Alf Shawyer

Personal information
- Nationality: British (English)
- Born: 1 October 1907 Wandsworth, London
- Died: 13 May 1971 (aged 63) Wandsworth, London

Sport
- Sport: Boxing
- Event: Middleweight
- Club: Old Goldsmiths BC

Medal record
Boxing
Representing England
British Empire Games
| Gold medal – first place | 1934 London | middleweight |

= Alf Shawyer =

English boxer (1907–1971)

Alfred Samuel Shawyer (1907–1971) was an English boxer who competed for England.

== Boxing career ==
Shawyer boxed out of Old Goldsmiths BC.

He represented England at the 1934 British Empire Games in London, where he competed in the middleweight division, winning a gold medal.

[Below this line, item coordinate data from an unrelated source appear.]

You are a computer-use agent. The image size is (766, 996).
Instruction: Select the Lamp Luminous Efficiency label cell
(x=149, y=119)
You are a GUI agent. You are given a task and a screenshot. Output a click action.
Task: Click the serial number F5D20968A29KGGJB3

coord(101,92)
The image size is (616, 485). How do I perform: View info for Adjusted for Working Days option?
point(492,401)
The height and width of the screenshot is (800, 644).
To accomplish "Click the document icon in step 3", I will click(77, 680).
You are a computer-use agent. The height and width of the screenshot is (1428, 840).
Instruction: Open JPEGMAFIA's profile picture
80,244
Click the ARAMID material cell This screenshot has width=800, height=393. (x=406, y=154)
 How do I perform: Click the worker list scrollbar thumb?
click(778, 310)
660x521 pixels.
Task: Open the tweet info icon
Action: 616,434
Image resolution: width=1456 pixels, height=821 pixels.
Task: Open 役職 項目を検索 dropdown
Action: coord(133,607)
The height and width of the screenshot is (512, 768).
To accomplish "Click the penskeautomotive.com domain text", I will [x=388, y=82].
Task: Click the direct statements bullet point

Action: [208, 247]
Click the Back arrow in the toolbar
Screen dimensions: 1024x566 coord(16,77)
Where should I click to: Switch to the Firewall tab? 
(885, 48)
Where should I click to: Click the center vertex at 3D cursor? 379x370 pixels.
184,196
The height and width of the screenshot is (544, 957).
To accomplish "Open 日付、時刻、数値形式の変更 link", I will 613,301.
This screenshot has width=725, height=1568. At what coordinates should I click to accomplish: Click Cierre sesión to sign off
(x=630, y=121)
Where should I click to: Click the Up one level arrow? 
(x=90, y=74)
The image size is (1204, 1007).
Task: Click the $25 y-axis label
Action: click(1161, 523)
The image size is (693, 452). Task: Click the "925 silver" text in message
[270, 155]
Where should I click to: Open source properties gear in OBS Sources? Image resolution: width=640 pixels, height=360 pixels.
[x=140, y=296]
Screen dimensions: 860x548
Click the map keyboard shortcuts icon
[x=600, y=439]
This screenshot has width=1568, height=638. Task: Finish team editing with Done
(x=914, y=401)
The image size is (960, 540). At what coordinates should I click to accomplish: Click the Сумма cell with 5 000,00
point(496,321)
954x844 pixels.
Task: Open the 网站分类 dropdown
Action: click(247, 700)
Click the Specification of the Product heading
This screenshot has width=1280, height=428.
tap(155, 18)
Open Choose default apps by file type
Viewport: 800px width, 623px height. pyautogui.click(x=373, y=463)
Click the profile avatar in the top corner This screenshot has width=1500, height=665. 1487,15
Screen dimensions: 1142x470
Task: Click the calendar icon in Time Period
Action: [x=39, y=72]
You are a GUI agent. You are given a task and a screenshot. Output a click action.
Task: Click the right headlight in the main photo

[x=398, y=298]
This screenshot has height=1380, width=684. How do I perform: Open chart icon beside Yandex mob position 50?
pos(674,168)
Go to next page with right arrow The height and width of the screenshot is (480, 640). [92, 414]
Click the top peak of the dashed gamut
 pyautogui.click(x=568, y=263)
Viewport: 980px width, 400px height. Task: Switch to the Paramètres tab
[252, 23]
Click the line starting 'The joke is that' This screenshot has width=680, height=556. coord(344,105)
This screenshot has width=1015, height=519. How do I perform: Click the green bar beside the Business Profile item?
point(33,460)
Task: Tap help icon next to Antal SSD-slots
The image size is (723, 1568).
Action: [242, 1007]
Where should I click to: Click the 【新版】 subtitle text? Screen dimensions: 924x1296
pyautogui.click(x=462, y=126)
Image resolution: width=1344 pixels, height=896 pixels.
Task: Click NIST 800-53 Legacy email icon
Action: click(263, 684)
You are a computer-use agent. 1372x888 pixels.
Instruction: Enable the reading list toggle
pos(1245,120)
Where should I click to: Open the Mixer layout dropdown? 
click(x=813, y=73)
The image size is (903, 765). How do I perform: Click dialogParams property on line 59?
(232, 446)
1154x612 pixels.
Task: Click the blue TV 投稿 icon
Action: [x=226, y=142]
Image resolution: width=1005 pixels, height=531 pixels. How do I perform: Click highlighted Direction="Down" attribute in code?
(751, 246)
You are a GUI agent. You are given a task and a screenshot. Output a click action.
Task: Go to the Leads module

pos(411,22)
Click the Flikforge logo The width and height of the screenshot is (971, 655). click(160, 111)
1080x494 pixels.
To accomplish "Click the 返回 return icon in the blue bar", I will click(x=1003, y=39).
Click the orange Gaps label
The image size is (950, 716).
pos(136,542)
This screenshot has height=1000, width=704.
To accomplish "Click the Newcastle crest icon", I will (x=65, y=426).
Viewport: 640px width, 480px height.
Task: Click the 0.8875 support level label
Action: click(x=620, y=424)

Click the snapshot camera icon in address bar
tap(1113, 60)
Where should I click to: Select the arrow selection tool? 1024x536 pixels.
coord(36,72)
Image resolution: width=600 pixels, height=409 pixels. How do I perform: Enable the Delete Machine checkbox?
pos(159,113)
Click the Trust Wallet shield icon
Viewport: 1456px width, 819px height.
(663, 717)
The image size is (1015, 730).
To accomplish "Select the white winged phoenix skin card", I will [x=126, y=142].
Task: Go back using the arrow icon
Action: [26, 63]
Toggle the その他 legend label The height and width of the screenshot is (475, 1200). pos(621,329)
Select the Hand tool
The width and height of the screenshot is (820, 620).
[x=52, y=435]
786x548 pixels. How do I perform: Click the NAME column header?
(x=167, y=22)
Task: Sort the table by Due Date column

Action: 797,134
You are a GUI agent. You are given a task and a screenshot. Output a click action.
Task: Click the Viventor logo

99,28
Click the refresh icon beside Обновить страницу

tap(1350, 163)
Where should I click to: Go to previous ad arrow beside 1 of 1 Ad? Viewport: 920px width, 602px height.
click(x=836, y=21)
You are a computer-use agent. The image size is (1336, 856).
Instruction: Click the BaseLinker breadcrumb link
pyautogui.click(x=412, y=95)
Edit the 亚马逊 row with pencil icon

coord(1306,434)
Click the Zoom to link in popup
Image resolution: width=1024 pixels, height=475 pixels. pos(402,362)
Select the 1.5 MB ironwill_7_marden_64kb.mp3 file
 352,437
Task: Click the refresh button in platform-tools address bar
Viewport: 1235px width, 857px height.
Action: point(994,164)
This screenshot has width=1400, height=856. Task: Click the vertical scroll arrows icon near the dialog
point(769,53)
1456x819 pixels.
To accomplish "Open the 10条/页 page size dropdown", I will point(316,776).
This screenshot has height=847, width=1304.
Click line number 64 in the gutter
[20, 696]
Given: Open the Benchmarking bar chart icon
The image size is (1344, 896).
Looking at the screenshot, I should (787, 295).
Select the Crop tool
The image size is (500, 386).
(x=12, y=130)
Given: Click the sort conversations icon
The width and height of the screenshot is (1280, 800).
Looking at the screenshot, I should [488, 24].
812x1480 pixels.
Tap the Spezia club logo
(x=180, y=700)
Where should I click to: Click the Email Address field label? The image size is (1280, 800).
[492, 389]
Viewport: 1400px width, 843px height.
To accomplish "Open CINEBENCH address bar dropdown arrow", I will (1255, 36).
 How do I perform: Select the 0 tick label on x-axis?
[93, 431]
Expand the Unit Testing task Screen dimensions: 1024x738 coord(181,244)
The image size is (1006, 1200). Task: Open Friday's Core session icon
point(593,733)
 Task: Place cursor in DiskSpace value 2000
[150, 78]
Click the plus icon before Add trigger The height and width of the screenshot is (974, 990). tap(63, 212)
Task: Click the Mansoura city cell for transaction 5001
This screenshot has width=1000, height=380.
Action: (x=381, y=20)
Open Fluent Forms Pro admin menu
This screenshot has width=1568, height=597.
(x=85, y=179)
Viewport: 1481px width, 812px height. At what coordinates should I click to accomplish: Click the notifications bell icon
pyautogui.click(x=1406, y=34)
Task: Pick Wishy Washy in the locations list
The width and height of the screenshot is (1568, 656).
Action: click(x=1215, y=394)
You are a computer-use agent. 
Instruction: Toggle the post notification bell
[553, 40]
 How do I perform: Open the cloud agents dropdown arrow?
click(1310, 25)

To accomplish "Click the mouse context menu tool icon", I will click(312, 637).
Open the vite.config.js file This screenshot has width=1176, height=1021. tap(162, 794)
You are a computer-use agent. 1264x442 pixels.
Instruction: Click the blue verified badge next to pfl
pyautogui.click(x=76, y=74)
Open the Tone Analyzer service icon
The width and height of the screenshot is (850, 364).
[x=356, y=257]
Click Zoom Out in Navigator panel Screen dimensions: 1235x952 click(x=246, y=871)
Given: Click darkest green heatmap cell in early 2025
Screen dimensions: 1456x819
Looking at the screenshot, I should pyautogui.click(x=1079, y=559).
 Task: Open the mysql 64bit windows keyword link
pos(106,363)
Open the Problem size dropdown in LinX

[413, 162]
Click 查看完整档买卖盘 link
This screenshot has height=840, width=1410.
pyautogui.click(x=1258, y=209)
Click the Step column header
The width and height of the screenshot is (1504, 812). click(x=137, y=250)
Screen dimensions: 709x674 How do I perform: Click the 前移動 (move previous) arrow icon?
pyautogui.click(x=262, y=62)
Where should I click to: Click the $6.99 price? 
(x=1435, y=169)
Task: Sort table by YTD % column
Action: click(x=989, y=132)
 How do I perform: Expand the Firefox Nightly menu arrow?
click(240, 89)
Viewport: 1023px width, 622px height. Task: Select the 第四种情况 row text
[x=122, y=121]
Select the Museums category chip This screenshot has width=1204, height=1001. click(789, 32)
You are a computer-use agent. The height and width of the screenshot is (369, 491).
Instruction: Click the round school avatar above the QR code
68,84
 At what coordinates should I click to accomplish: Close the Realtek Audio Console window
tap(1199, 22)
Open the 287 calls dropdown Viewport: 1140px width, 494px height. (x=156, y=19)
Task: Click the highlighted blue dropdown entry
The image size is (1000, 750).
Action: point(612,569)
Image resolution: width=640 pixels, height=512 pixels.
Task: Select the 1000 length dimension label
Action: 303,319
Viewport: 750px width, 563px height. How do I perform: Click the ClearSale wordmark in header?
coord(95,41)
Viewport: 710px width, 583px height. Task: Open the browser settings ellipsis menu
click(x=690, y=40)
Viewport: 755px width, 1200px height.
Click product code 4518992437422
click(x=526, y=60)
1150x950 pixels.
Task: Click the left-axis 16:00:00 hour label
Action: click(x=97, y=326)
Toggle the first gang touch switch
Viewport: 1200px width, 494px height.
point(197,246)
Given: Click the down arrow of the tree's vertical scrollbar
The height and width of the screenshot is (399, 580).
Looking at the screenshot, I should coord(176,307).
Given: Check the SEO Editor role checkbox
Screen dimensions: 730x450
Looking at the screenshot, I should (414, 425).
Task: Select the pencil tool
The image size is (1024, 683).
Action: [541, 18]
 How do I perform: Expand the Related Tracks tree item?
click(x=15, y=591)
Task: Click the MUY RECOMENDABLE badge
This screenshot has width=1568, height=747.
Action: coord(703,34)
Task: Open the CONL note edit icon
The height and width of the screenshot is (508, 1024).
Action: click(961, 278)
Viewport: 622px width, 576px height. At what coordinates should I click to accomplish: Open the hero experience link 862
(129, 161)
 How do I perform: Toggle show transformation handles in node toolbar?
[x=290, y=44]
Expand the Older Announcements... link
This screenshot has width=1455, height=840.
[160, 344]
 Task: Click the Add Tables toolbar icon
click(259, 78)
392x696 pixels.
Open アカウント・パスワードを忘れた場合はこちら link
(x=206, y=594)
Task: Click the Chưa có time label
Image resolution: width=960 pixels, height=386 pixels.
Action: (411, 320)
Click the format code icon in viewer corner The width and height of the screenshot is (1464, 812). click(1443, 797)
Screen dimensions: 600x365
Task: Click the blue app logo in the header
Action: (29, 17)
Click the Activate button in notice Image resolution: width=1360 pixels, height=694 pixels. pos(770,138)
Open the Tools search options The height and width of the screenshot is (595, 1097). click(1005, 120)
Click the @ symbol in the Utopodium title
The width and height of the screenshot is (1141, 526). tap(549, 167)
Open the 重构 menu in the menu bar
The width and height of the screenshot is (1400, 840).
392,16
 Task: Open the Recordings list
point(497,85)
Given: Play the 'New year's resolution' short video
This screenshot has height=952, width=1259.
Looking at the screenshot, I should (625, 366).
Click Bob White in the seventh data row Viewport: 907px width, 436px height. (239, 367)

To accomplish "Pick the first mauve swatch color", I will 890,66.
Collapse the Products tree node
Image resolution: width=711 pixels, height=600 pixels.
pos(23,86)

Shawyer won the 1933 Amateur Boxing Association British middleweight title, when boxing out of the Old Goldsmiths ABC. He later defeated Johnny Williams of Brooklyn in the New York Golden Gloves tournament during 1935. On 8 December 1935, in the Oslo Colosseum, he fought Henry Tiller in England's first match against Norway.

==Personal life==
He was a fireman by trade and lived at 81 Edward Street, Deptford in 1935.